Gemerlap cahaya lampu kota yang di hiasi oleh gedung bertingkat itu mulai terlihat oleh mata. Pertanda helicopter yang tengah meng-angkasa ini akan mendarat di sebuah gedung berlantai 25.

Gedung ini mewah seperti gedung yang ada di sekitar nya. Tetapi siapa sangka? Ornamen yang ada di dalam gedung adalah sebuah kastil bertema yunani kuno, bak sulap saat memasuki gedung tersebut.

Leona yang sedari tadi memejamkan mata—pura-pura tertidur. Berpikir keras apa yang harus ia lakukan, karna lagi-lagi dirinya seperti tawanan perang, dipindah kesana kemari tanpa mengerti maksud dari semua ini.

Helicopter itu mendarat mulus di atas gedung berlantai hijau, Leona sudah lelah untuk memberontak, ia hanya ikut saat ditarik oleh orang yang dipanggil 'Black Merchant'

Lantai lift turun menuju lantai 16, Leona yang kacau hanya terdiam membisu.

"Cepat melangkah!" ujar orang berbaju hitam-hitam tersebut.

Leona dimasukkan ke dalam sebuah ruangan yang sangat mewah, dengan sofa dan meja pualam.

Lengang, orang itu meninggalkan Leona sendirian. Tak lama, derap langkah terdengar dari kejauhan akibat kesunyian.

Pintu terbuka, datang seorang wanita yang berpakaian seperti pelayan. membawa baju, sepatu, dan peralatan make up.

"Silahkan Nona Muda mandi dan berganti pakaian di ruang itu," Wanita muda itu mengarahkan kelima jari nya ke sebuah ruangan, yang tak lain adalah kamar mandi.

"Setelah itu, Nona Muda boleh beristirahat.

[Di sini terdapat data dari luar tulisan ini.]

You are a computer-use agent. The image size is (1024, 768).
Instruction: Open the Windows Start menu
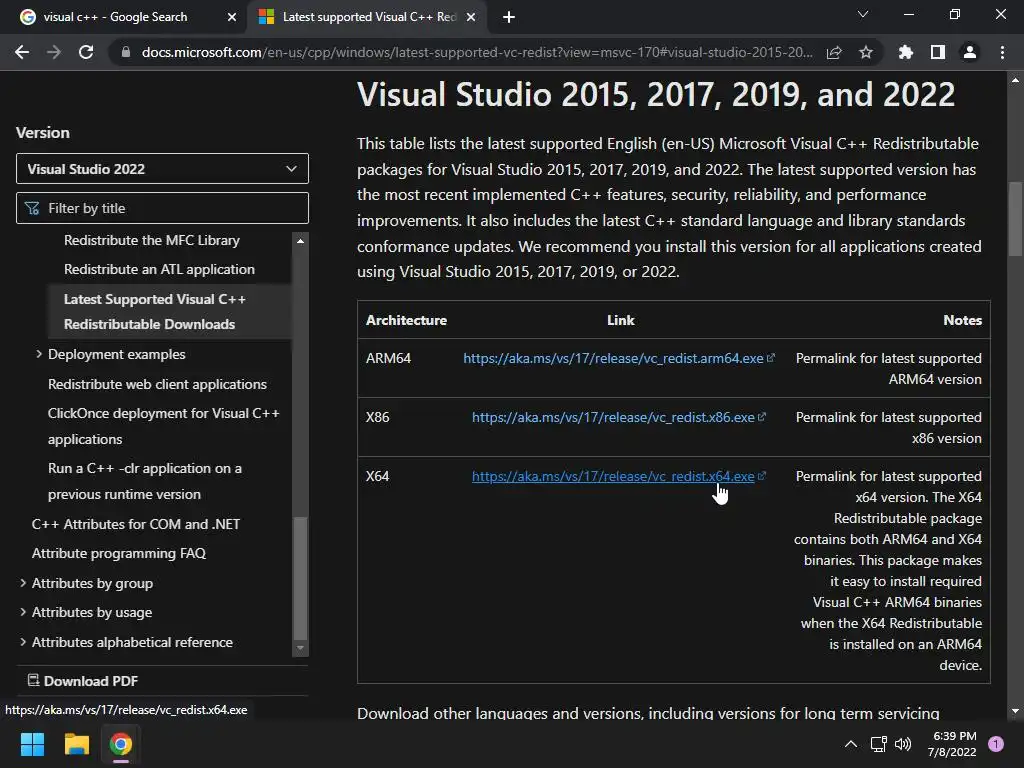coord(32,744)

Apakah Nona Muda membutuhkan kasur?" Wanita itu kembali bertanya dengan sopan.

Leona hanya menggeleng sembari mengambil perlengkapan dari wanita itu.

"Baik, breakfast akan dikirim setiap jam 7 pagi, lunch jam 12 siang, dan camilan buah setiap jam 7 malam. Apakah ada permintaan lain, Nona Muda?" Wanita itu bertanya kembali dengan ramah.

Leona yang sedang berjalan ke kamar mandi hanya menengok ke arah wanita itu, lalu ia menggeleng kembali.

"Baiklah. selamat beristirahat, Nona Muda." Ujar wanita itu sembari mengundurkan diri.

***

Paviliun berbentuk kotak itu kini ramai diisi oleh White dan Black intel yang sedang membicarakan misi selanjutnya.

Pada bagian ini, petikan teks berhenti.